According to Bernacki, during the 2017 LGBT Pride season, Wells Fargo will be highlighting its ongoing financial support for a number of national LGBT groups, including the Trevor Project, which provides suicide prevention programs for LGBT youth; the LGBT seniors group SAGE; the Gay, Lesbian, and Straight Education Network, which advocates for LGBT students in public schools; and the Point Foundation, which provides scholarships and mentoring for college-bound students.
These four groups were among a dozen national LGBT organizations that received a total of more than $3.5 million from Wells Fargo in 2016 and about the same amount in 2015 Bernacki said.
“These are just a few examples of the community groups Wells Fargo supports – both financially and with volunteerism – and we hope the stories from our campaign will inspire more companies and individuals to join us,” he said.
Concerning the issues surrounding the Dakota Access Pipeline, Bernacki said he believes Wells Fargo has learned from concerns raised by Native American tribes and advocacy groups representing them.
The underground pipeline, which is mostly completed, is planned to transport 470,000 barrels of crude oil a day across four states, from North Dakota to a terminal in Illinois, where it is to be shipped to refineries.
Construction on the section of the pipeline closest to the Standing Rock Sioux reservation drew strong opposition from the Standing Rock Sioux Tribe and its supporters, including environmentalists and advocates for indigenous peoples. Although the construction sites were just outside the tribe’s reservation, Sioux officials said the U.S. government took the land from them illegally in 1868 and that the pipeline threatened their water supplies in the event of a leak.
They considered the site of the construction to be on sacred grounds that would be desecrated by the installation of the pipeline.
Bernacki said Wells Fargo was one of 17 banks that provided financing to a Texas-based company called Energy Transfer Partners and another company, Sunoco Logistics, that were involved in building the pipeline.
“Our financing was less than five percent,” he said.
“We learned a lot about the potential impact on indigenous communities and we have built additional safeguards into our own due diligence policies to recognize that and to do our very best to ensure that we don’t find ourselves in this kind of situation again,” Bernacki said.
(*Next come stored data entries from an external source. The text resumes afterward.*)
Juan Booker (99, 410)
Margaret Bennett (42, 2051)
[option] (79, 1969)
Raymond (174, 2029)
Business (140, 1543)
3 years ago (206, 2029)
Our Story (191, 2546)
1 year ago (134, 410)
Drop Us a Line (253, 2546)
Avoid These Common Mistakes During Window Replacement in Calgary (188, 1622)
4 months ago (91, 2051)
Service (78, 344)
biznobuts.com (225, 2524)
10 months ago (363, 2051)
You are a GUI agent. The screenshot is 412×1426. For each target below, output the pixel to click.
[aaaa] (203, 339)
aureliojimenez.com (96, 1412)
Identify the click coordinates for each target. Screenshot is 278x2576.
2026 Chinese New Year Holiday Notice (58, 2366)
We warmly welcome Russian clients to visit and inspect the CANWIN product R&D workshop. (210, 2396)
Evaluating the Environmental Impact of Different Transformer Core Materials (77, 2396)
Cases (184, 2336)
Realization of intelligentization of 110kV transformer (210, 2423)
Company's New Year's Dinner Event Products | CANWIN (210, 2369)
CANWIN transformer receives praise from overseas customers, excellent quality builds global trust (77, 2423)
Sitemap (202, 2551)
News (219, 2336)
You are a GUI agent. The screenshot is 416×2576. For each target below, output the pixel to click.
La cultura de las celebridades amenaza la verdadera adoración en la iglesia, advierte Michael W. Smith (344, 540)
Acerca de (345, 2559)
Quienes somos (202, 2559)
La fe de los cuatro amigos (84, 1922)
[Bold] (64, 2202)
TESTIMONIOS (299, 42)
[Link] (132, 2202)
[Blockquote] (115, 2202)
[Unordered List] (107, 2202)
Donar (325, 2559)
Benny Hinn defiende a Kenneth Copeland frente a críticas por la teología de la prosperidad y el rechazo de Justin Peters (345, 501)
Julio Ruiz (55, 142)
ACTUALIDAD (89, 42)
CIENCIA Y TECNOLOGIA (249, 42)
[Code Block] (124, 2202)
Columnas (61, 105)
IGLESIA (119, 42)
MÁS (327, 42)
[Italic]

Concerning Wells Fargo’s financing of private prisons he said the bank has provided financing for two companies that operate private prisons, CoreCivic, formerly known as the Corrections Corporation of America, and GEO Group. They are the nation’s largest two firms operating private prisons, including immigration detention centers.
“All I can really say about that is they are among thousands of companies and hundreds of different sectors that we bank,” said Bernacki.
“And while we respect the seriousness of the issues and the debate over our criminal justice system and how criminal justice is performed, we don’t take positions on public policy issues that don’t directly affect our ability to serve our customers and our team members,” he said.
“So unfortunately that’s all I have to say on the private prison issue,” he added.